Stored data entries

##############################

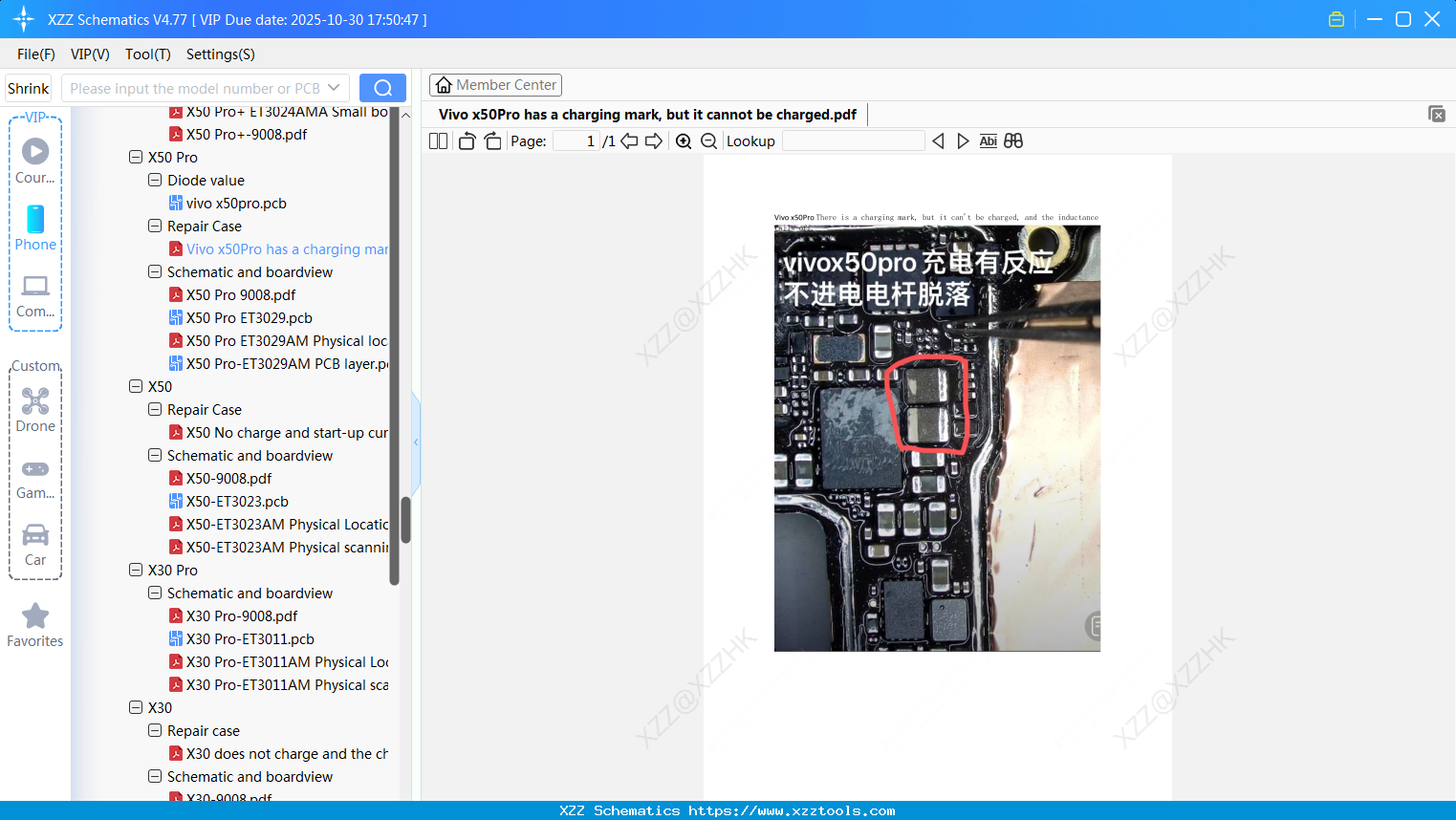Click inside the Lookup text field
This screenshot has height=820, width=1456.
pyautogui.click(x=852, y=140)
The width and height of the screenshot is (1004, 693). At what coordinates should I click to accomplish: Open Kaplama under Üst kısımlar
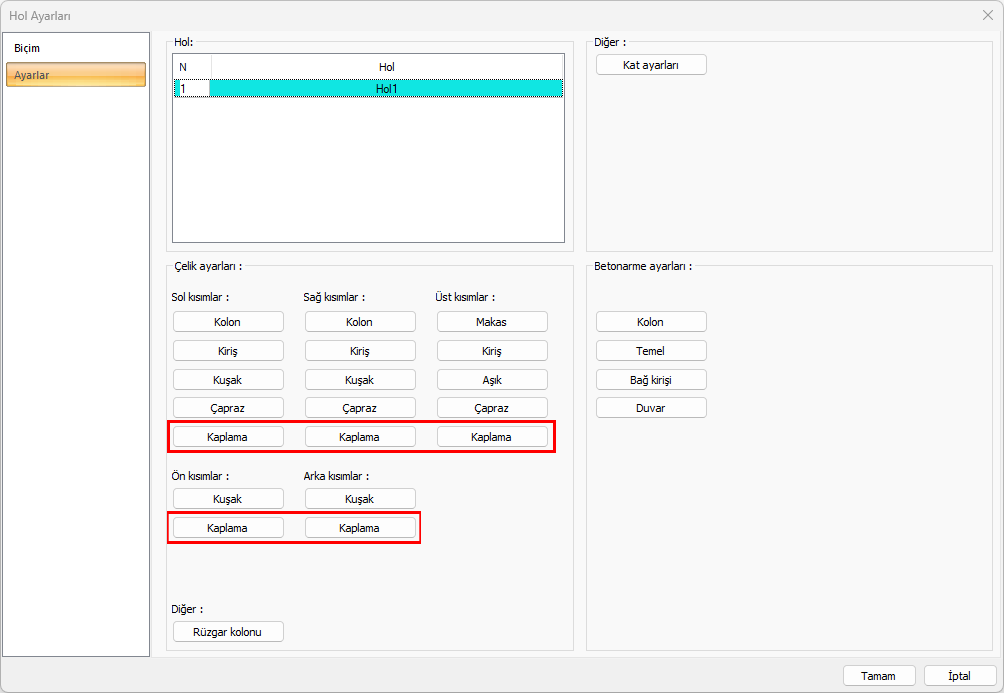(x=492, y=437)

##############################

Leaving out the pictures, please transcribe exactly the lines from the one that holds "The width and" through the last line of the entries above, both included.

### THE COMPLETED TASK
The width and height of the screenshot is (1004, 693). At what coordinates should I click to accomplish: Open Kaplama under Üst kısımlar
(x=492, y=437)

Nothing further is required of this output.